= Problem details =
Every line below from the one containing "At what coordinates should I click to accomplish: Switch" through the one containing "Task: Click the orange RUN AGAIN button" must be transcribed exactly. Omit all lines outside that stretch.
++++++++
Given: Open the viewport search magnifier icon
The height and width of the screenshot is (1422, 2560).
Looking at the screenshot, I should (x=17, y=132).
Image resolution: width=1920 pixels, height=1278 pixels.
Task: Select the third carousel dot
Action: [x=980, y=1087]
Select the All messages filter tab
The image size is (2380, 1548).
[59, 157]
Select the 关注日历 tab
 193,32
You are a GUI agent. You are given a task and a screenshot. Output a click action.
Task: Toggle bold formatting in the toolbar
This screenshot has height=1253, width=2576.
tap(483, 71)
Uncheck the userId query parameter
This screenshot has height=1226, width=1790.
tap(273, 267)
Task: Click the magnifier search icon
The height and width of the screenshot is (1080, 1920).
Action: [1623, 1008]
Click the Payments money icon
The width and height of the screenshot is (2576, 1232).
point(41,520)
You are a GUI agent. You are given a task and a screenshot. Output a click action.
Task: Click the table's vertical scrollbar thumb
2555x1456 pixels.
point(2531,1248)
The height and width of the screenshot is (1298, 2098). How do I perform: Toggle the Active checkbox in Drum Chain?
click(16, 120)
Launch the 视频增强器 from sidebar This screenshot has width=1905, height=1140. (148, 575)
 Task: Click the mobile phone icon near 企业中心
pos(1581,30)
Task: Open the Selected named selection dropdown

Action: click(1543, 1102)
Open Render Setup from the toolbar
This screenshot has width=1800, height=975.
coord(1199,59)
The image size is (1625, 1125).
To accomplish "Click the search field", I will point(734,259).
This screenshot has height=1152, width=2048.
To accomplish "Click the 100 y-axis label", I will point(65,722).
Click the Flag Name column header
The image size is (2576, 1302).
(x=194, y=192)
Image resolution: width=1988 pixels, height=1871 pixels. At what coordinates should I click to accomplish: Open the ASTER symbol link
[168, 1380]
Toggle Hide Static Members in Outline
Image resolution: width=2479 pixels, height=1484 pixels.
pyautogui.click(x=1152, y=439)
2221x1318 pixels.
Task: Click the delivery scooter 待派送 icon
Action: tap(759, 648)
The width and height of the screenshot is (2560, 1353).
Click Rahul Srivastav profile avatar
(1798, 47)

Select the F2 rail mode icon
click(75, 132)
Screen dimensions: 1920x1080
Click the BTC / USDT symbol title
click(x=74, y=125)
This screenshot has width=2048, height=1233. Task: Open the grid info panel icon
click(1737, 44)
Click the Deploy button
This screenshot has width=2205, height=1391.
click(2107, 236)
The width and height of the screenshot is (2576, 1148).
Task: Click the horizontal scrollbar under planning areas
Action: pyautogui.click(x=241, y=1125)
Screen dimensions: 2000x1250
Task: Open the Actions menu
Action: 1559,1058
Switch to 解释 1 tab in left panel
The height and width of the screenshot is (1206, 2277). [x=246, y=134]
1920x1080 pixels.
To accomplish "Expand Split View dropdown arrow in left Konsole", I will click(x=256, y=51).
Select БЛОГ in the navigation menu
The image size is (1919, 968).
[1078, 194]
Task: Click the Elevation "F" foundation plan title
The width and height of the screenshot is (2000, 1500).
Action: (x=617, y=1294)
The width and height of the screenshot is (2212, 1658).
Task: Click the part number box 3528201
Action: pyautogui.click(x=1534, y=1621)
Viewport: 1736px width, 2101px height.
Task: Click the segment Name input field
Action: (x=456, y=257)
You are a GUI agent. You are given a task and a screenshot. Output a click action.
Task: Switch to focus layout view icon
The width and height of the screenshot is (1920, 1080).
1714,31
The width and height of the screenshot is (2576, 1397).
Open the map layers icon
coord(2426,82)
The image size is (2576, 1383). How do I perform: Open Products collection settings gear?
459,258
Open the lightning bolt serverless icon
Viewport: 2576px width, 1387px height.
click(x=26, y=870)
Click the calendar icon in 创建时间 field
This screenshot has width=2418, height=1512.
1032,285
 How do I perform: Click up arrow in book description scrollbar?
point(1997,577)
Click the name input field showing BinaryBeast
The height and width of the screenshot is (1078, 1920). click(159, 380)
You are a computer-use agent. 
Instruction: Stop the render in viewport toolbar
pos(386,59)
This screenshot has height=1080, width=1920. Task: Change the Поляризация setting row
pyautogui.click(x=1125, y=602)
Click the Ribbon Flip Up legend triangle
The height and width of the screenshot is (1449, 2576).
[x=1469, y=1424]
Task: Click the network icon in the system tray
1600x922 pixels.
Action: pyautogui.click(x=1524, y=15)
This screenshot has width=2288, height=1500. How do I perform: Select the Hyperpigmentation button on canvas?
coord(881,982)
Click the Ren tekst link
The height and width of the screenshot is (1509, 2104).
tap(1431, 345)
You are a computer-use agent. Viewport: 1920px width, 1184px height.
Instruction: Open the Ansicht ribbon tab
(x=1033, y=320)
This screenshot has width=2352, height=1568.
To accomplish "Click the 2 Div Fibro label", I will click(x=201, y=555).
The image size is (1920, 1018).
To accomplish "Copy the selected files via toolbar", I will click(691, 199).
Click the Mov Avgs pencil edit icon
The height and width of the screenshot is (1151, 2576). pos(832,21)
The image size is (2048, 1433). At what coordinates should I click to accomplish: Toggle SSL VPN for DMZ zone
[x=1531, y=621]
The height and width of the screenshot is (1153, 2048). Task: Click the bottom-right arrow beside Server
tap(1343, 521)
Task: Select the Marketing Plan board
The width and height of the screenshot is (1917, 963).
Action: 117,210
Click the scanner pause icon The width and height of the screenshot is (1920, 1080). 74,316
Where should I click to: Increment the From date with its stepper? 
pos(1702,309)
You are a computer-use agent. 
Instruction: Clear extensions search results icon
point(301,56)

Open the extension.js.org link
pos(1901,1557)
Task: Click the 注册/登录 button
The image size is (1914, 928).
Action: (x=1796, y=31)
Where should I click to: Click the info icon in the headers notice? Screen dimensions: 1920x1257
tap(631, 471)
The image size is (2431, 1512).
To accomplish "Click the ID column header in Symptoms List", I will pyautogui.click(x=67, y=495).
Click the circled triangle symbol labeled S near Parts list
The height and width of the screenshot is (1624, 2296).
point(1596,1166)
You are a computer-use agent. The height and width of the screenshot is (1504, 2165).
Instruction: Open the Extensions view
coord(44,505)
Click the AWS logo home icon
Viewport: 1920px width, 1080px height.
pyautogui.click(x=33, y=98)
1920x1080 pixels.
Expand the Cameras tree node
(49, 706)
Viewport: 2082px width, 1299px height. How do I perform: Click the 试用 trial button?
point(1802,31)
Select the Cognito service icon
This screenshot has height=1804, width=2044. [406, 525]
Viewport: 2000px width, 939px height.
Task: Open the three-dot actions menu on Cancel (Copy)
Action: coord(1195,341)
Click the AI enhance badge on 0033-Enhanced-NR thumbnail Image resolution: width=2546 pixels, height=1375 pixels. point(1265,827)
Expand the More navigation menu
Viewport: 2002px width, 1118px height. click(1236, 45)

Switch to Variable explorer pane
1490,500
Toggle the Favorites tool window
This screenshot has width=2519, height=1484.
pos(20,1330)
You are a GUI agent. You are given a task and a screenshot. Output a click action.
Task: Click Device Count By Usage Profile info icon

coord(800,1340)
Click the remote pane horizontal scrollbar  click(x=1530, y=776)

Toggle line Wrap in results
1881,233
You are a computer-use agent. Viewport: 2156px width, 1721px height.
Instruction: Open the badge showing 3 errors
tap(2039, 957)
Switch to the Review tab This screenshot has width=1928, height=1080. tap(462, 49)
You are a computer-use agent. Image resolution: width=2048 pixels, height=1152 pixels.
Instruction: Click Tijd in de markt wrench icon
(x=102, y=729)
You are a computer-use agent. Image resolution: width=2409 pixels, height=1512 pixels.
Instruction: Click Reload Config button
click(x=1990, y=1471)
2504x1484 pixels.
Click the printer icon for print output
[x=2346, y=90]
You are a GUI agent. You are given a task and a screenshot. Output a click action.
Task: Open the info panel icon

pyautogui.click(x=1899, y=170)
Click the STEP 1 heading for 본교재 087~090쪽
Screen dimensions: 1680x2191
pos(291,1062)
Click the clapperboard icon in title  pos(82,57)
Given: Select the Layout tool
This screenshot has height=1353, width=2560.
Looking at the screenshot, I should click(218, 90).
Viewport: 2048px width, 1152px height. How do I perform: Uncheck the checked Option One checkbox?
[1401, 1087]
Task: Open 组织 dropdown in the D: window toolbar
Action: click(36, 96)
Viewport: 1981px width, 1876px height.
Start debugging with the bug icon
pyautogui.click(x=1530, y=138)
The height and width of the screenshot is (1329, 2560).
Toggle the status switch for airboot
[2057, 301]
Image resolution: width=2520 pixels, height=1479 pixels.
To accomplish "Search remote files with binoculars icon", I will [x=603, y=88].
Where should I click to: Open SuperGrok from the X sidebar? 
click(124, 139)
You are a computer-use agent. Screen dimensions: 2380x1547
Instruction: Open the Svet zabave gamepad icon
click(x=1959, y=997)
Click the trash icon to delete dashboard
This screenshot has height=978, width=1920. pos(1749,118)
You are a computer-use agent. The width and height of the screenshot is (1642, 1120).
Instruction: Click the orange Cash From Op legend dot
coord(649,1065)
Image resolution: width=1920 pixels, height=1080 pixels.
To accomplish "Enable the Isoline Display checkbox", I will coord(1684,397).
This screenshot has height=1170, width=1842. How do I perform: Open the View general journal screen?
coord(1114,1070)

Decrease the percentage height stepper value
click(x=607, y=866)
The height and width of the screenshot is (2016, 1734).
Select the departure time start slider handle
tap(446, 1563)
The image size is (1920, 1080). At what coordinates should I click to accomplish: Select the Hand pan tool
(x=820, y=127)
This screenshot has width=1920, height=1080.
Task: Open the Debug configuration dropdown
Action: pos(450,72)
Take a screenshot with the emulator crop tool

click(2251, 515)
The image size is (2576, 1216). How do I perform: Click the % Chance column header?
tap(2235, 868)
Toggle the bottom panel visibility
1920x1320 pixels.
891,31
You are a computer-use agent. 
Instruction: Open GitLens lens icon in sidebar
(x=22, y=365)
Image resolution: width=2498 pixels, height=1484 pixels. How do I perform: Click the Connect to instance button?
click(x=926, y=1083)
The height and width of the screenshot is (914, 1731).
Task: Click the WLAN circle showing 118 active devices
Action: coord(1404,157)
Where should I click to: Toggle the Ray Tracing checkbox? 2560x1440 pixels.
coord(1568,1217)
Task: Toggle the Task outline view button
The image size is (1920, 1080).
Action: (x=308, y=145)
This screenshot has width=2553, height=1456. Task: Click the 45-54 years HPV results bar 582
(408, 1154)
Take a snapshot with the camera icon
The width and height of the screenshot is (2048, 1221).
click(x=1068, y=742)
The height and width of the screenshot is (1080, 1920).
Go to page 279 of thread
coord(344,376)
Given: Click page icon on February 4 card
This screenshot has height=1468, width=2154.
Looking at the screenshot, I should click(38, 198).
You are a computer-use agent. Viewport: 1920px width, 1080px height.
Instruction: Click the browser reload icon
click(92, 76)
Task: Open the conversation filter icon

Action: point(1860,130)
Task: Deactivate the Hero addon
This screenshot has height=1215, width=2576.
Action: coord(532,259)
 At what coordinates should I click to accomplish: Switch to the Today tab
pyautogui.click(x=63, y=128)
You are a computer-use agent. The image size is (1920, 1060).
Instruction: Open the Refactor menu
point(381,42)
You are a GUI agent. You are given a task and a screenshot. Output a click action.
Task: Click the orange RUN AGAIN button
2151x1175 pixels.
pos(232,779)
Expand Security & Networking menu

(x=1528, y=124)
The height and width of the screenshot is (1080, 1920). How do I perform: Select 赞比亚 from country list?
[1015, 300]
++++++++
= Solution =
 At what coordinates should I click to accomplish: Switch to the Today tab
pyautogui.click(x=63, y=128)
You are a computer-use agent. The image size is (1920, 1060).
Instruction: Open the Refactor menu
point(381,42)
You are a GUI agent. You are given a task and a screenshot. Output a click action.
Task: Click the orange RUN AGAIN button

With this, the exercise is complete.